Organization based in London, the United Kingdom

EngineeringUK is an independent, not-for-profit organization. The engineering and technology sectors in the UK need a stronger, more representative workforce. EngineeringUK with a mission to drive change so more young people choose engineering and technology careers. They work with hundreds of organisations across business, education, government and the engineering community so they can grow the future talent pool. EngineeringUK's purpose is to drive change so more young people choose engineering and technology careers.

Previously known as the Engineering and Technology Board (ETB), EngineeringUK was founded on 14 February 2001. EngineeringUK are part of the National Engineering Policy Centre.

==Activities==
Their work centres around four areas:

1 Research and evidence: establish the composition of the current engineering and technology workforce, the future workforce needs and how to address them. They look at STEM education pathways as well as young people's attitudes. All evidence is available on their website.

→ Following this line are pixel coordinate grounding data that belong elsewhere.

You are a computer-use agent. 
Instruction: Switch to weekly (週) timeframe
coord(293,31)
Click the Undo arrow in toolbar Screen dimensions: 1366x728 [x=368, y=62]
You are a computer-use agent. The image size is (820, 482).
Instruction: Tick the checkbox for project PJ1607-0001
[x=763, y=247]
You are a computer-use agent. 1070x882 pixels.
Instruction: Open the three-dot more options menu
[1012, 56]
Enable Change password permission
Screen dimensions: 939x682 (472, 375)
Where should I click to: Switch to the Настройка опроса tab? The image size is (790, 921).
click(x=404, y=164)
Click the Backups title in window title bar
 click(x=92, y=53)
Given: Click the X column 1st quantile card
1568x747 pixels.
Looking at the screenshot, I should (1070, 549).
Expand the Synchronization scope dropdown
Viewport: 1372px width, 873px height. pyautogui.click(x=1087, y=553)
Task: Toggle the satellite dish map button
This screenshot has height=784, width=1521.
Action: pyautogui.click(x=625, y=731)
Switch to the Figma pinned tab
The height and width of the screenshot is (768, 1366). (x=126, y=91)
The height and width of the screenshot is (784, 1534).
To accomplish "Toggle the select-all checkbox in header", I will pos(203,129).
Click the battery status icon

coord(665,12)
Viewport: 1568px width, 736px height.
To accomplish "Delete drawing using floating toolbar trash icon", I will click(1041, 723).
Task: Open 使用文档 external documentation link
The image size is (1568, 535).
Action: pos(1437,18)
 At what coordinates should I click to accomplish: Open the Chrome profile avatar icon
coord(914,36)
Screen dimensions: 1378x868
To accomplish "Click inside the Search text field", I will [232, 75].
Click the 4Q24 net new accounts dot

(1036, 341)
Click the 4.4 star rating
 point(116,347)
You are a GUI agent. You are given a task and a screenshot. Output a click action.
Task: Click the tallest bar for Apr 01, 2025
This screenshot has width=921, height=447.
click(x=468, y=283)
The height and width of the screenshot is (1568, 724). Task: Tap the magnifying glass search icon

2 Leadership: grow the collective impact of all engineering and technology inspiration and career activities with young people of school age. Members and Professional Engineering Institutions support the collective impact, as do The Tomorrow's Engineers Code community. All engagements, best practices, case studies and resources are free and available across EngineeringUK's websites.

3 Activities for schools: a wide range of activities to encourage more, and more diverse, young people into engineering and technology roles. EngineeringUK run the Big Bang programme of activities, including a national competition and the UK’s largest annual science fair for young people, as well as the Climate Schools Programme – developed to link future skills needs with sustainability. EngineeringUK is the lead organizer of the annual The Big Bang UK Young Scientists & Engineers Fair.

4 Advocacy: address policy and delivery challenges in STEM and careers education and workforce planning for engineering and tech, and support change. EngineeringUK advocates for policy improvements in engineering and tech careers provision, vocational routes into engineering, STEM teacher recruitment and pathways into the sector, particularly apprenticeships and T Levels.